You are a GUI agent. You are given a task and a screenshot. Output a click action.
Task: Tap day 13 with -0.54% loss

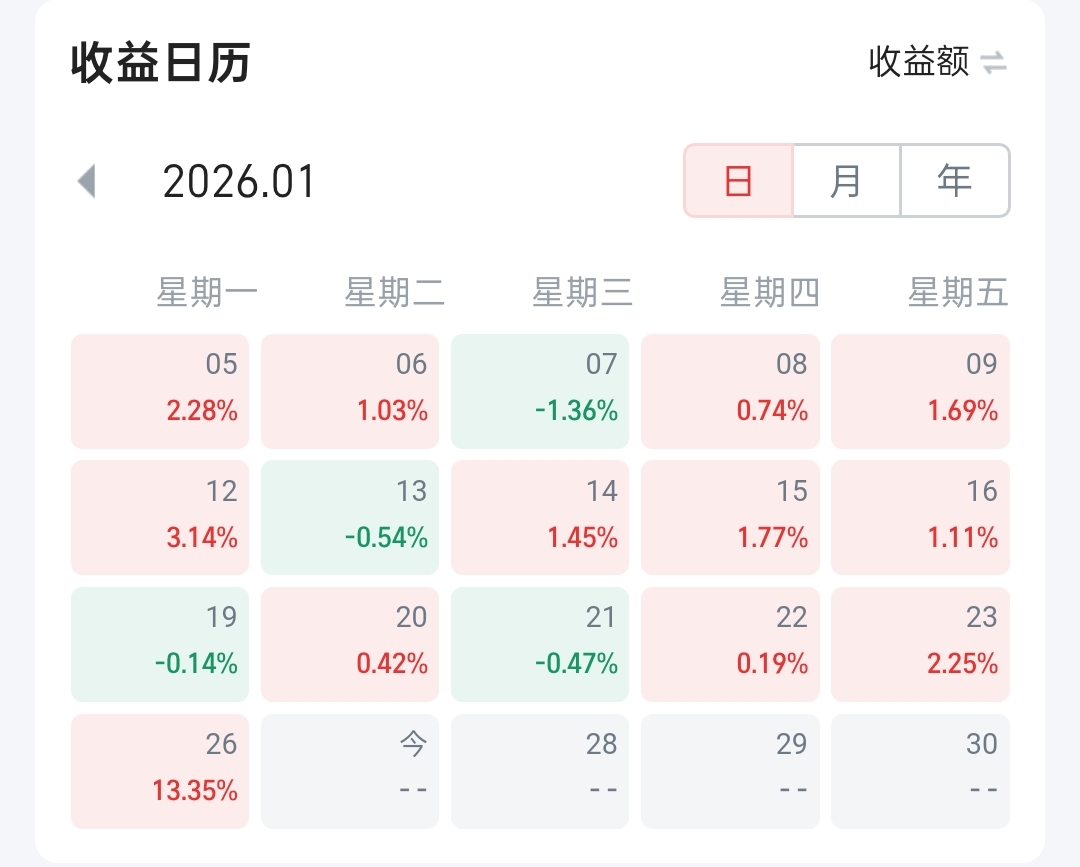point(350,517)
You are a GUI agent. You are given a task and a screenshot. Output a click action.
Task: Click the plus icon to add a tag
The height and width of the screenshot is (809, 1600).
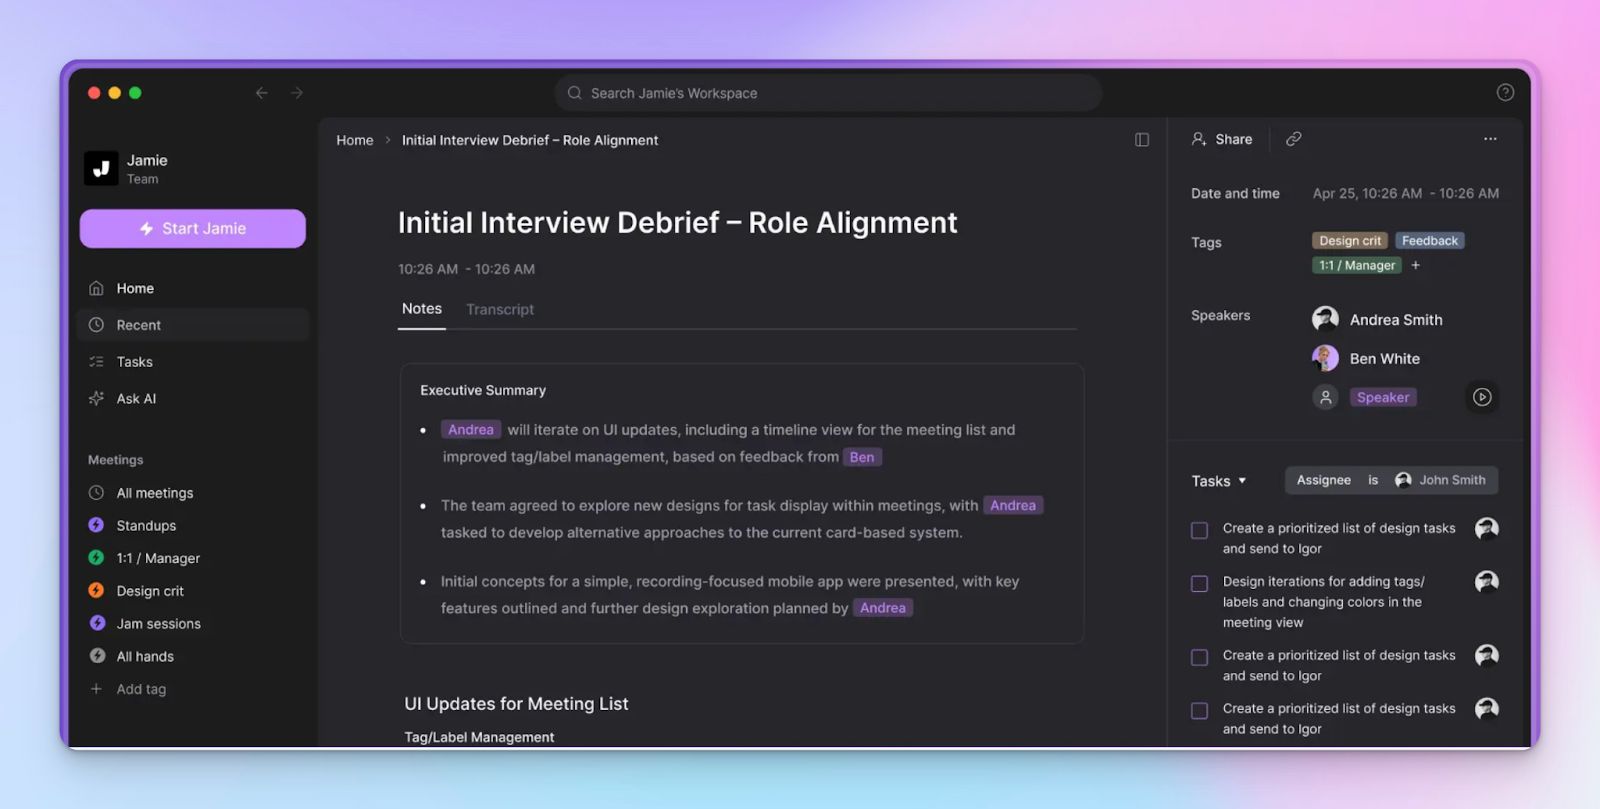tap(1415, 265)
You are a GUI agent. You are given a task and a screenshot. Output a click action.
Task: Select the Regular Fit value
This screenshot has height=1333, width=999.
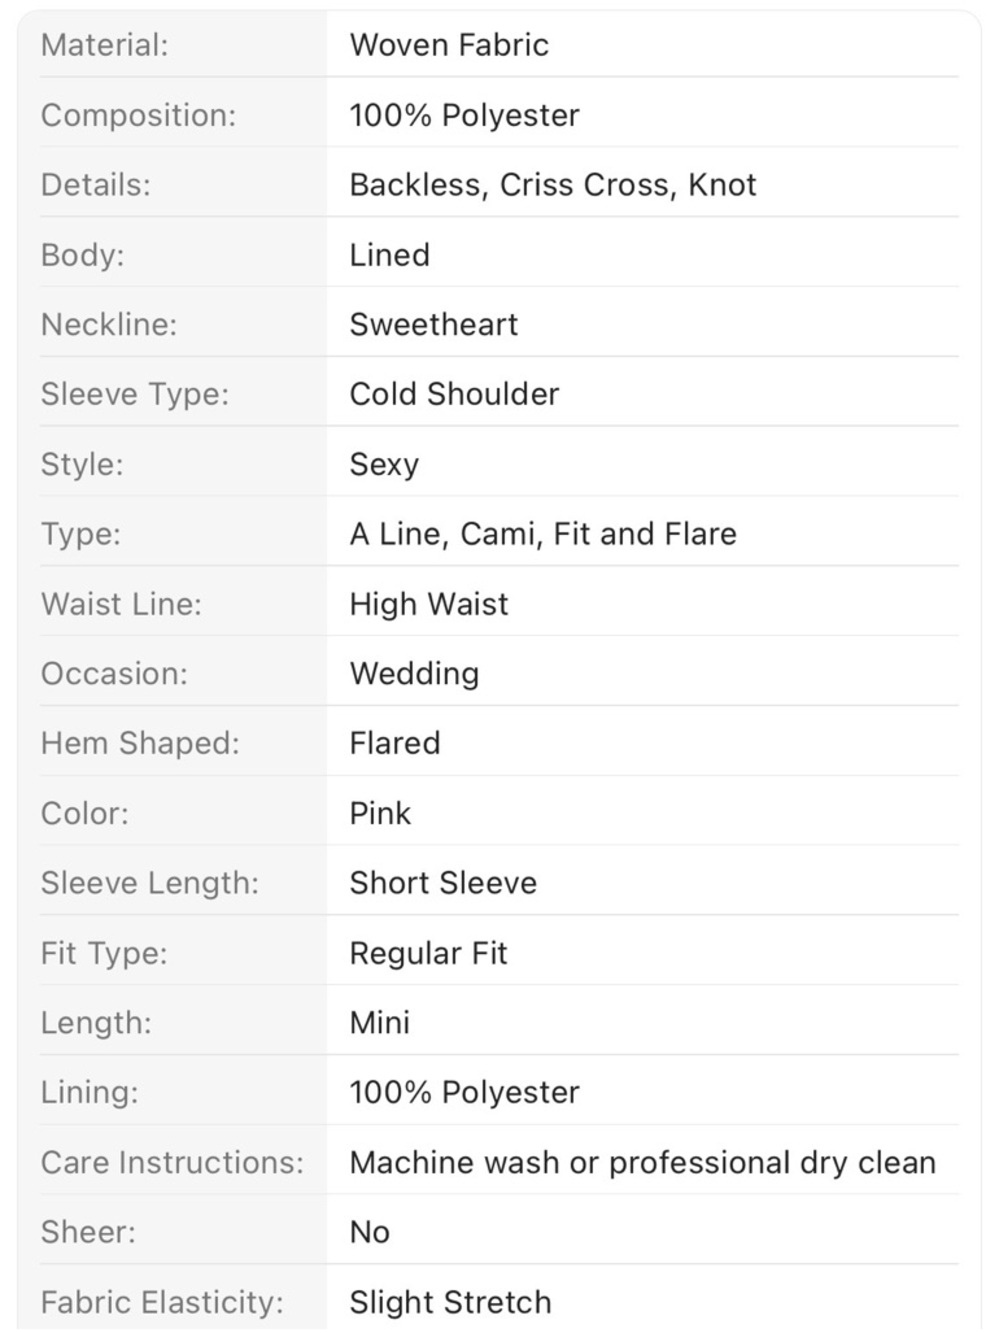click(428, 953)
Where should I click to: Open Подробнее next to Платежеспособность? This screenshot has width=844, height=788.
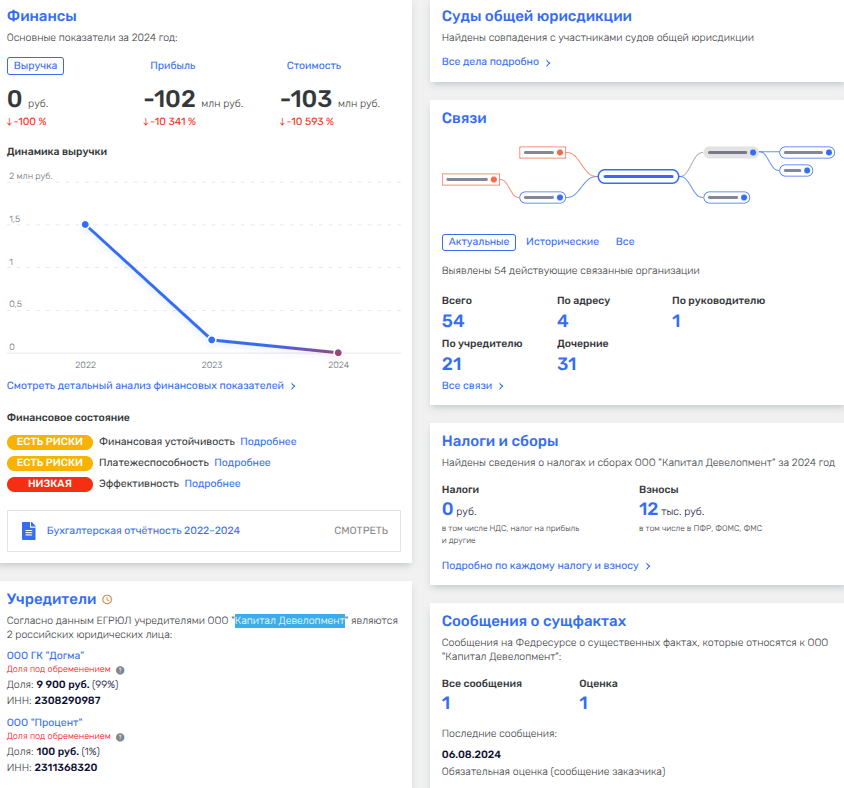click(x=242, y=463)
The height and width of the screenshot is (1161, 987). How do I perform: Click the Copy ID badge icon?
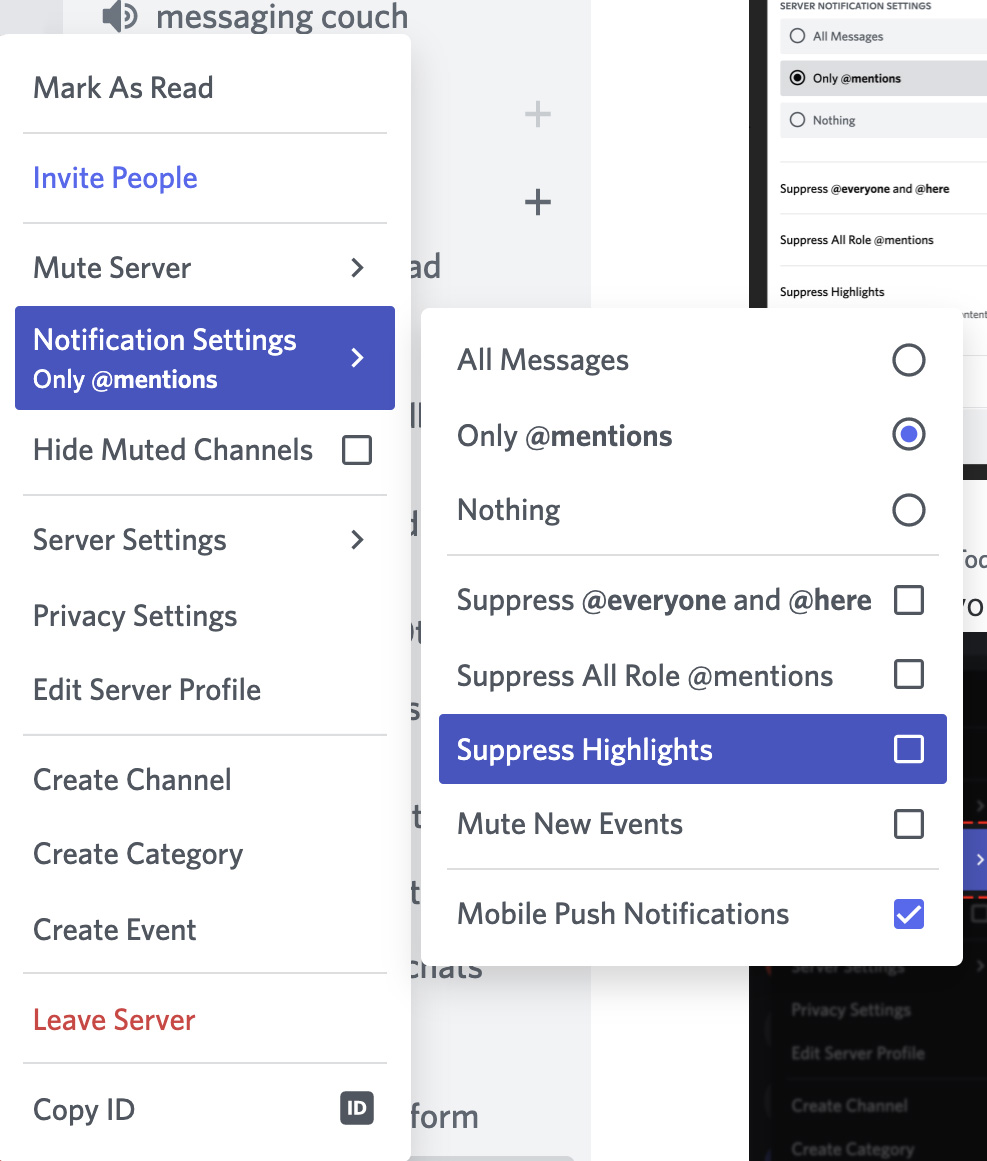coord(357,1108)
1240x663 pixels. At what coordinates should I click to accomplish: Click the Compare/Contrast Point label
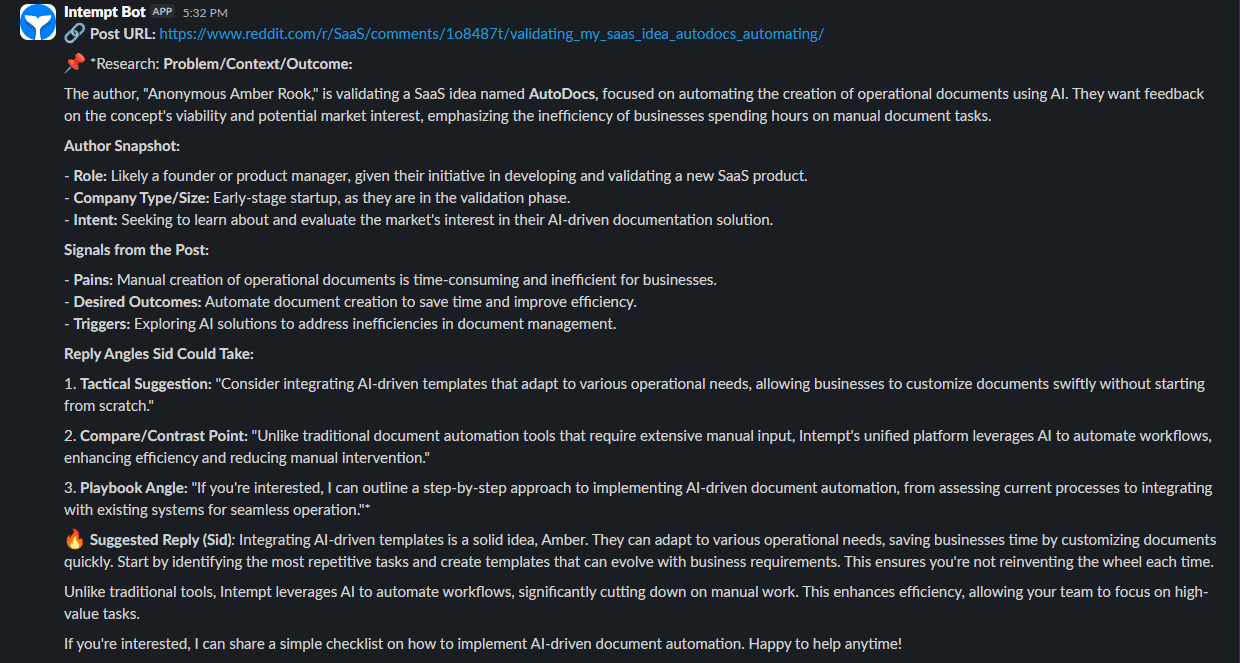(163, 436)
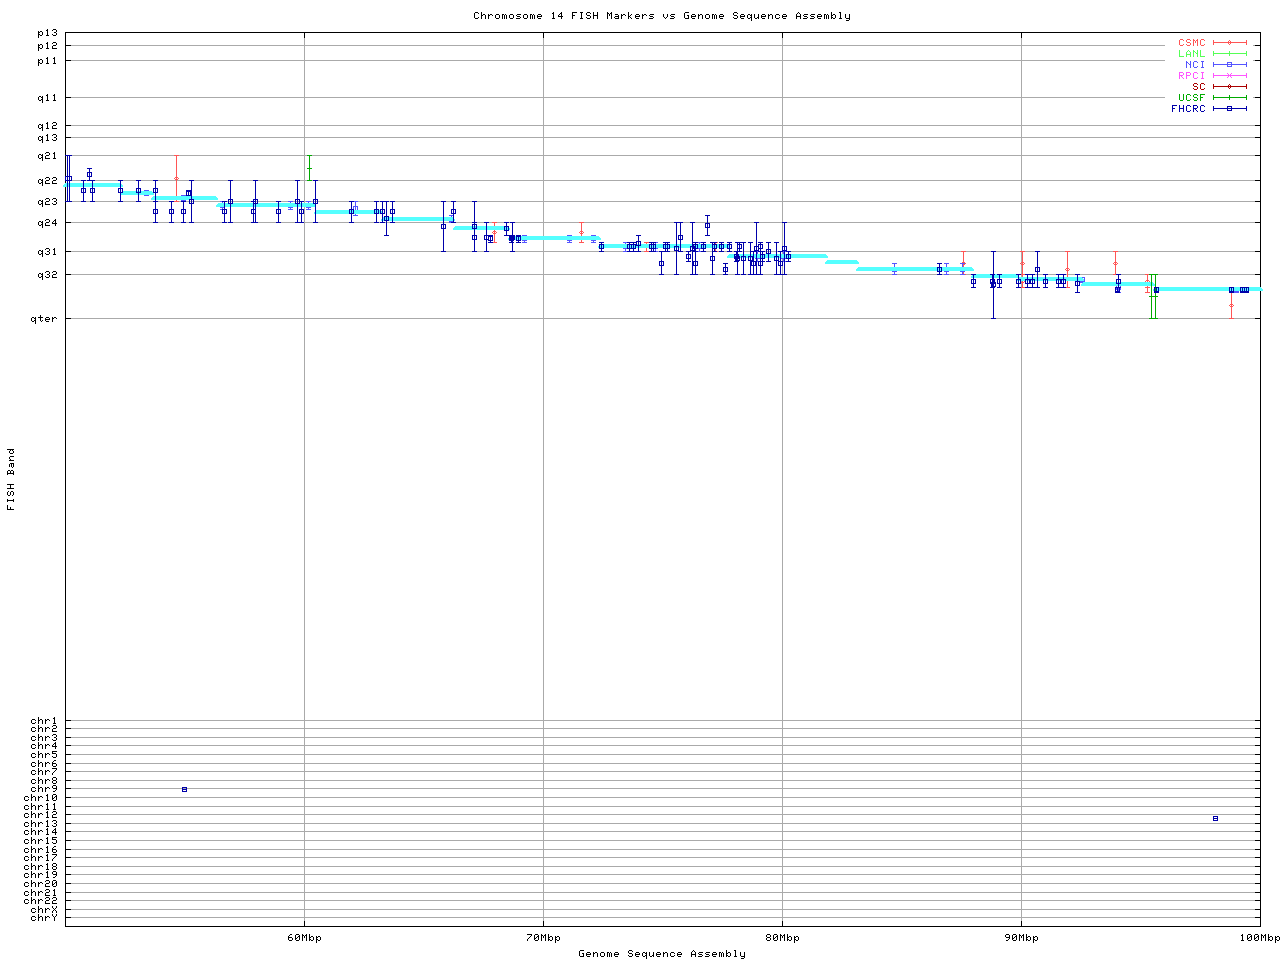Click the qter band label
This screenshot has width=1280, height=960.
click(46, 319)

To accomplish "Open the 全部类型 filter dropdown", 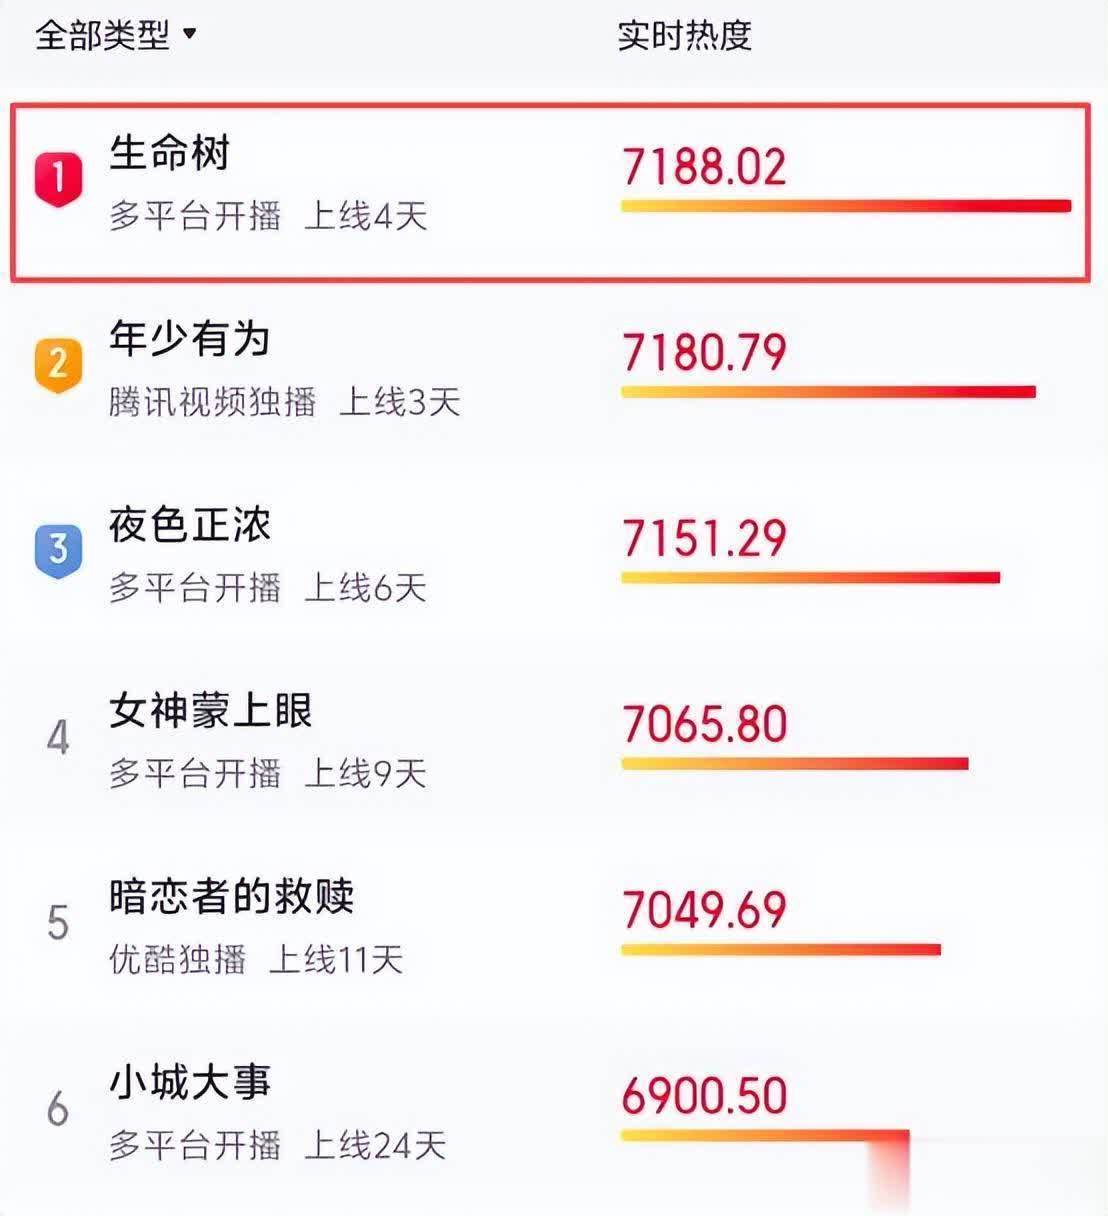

****

_Given instruction_:
Please change "a click action" to "a tap action" throughout the entries above, leaving everything else the same. Leave the pictures out of your answer.

_Task result_:
You are a GUI agent. You are given a task and a screenshot. Output a tap action.
Task: Tap day 13 with -0.54% loss

point(350,517)
You are a GUI agent. You are given a task and a screenshot. Output a tap action.
Task: Click the plus icon to add a tag
The height and width of the screenshot is (809, 1600).
tap(1415, 265)
You are a GUI agent. You are given a task and a screenshot. Output a tap action.
Task: Select the Regular Fit value
This screenshot has height=1333, width=999.
click(428, 953)
Where should I click to: Open Подробнее next to Платежеспособность? This screenshot has width=844, height=788.
click(x=242, y=463)
The height and width of the screenshot is (1161, 987). How do I perform: Click the Copy ID badge icon?
coord(357,1108)
1240x663 pixels. At what coordinates should I click to accomplish: Click the Compare/Contrast Point label
(163, 436)
Click the qter band label
This screenshot has width=1280, height=960.
click(46, 319)

To accomplish "Open the 全部类型 filter dropdown", 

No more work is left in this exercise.